# Work instruction
Only lines with the string "screenshot" are wanted. Pull them out of the data.

[Opening Task data section]

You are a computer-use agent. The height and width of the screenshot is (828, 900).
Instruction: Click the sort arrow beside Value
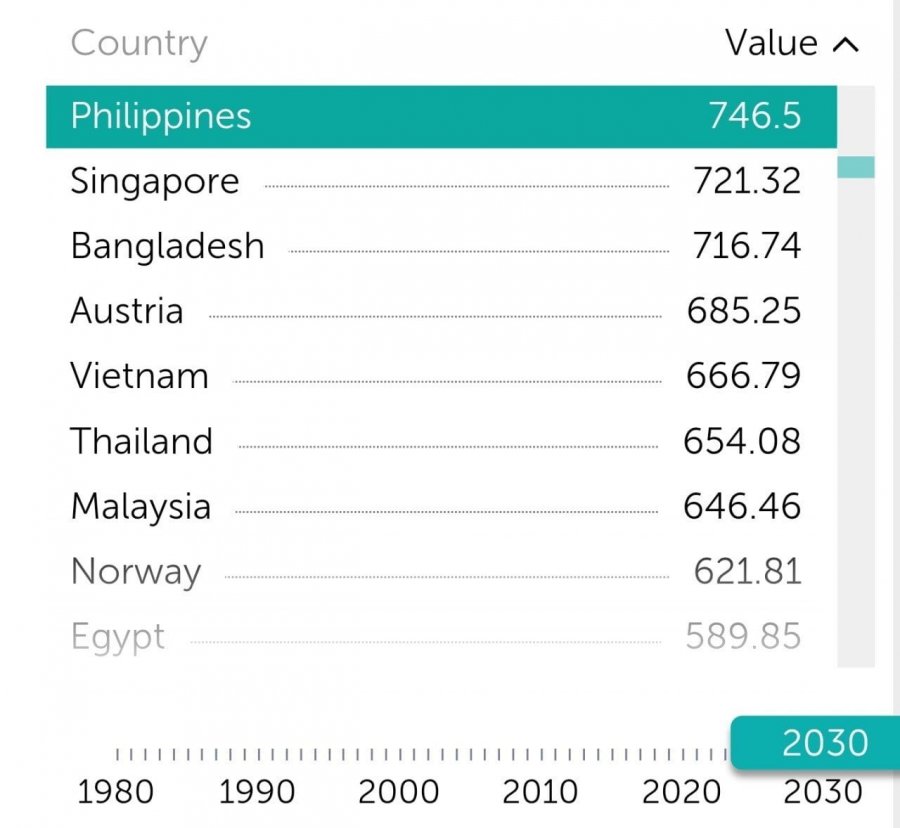click(x=845, y=44)
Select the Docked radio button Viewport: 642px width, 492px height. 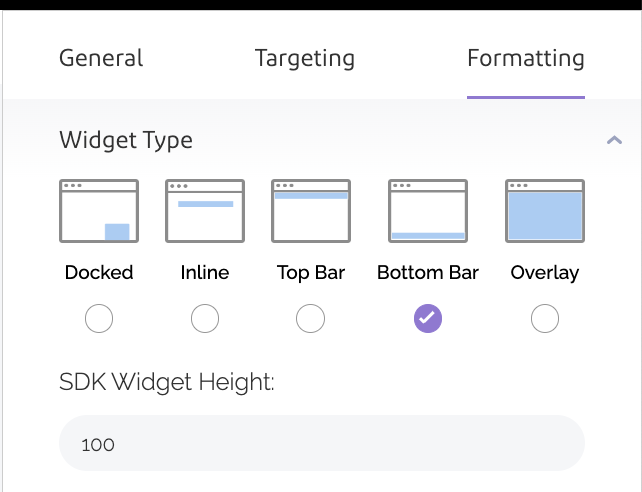(99, 319)
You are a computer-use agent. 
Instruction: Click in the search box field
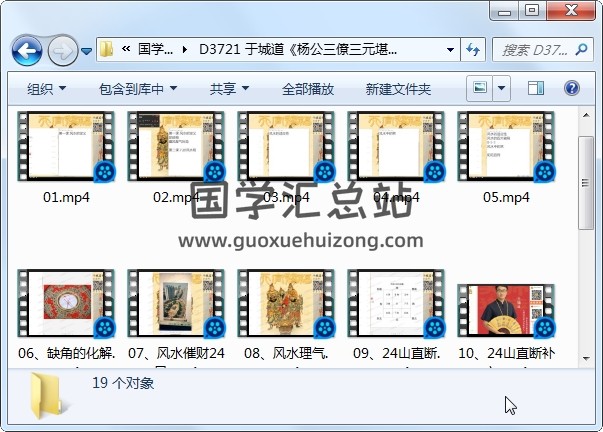pos(535,49)
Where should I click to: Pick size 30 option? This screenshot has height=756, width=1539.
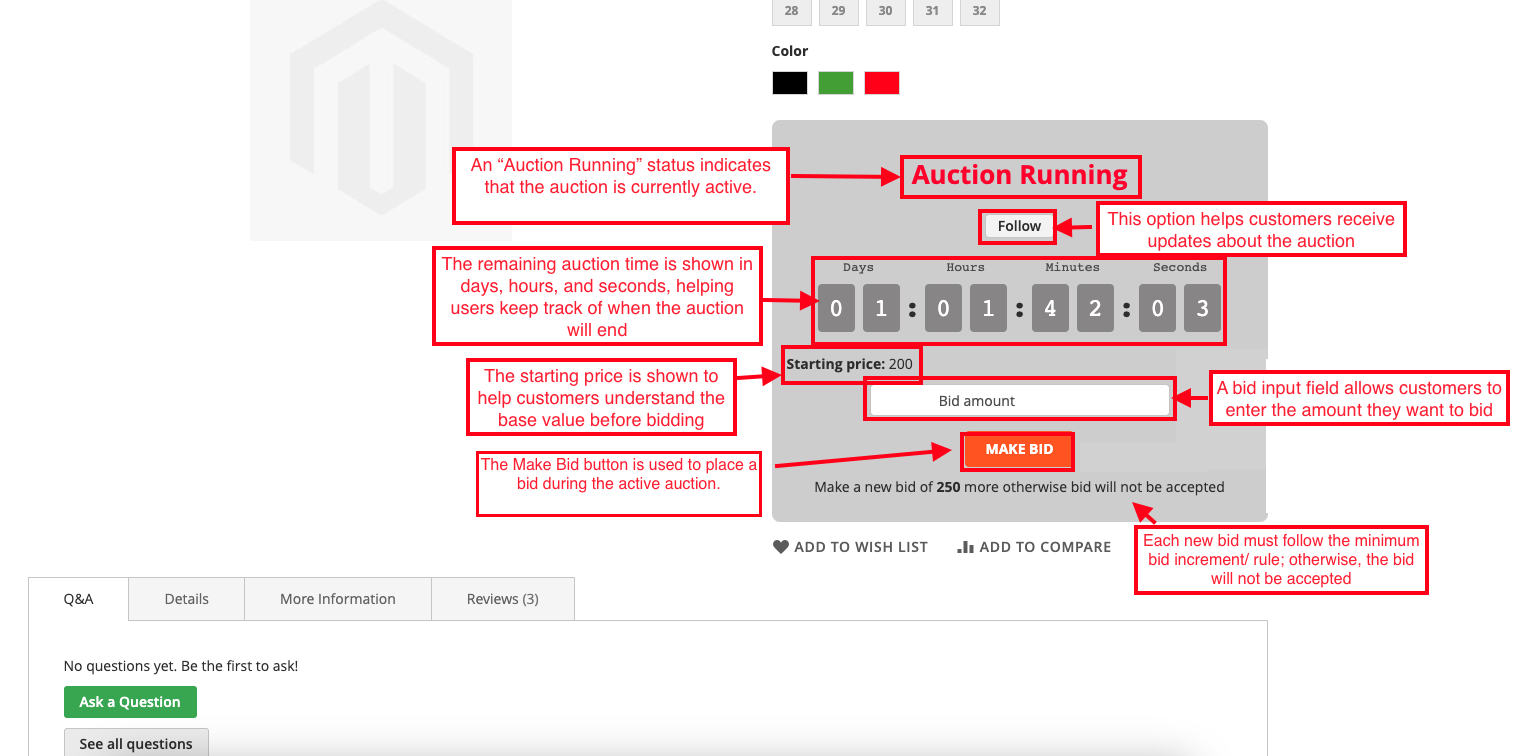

[Closing Task data section]

# Solution to this problem
You are a computer-use agent. The height and width of the screenshot is (828, 900).
Where should I click to: Pick size 30 option? This screenshot has height=756, width=1539.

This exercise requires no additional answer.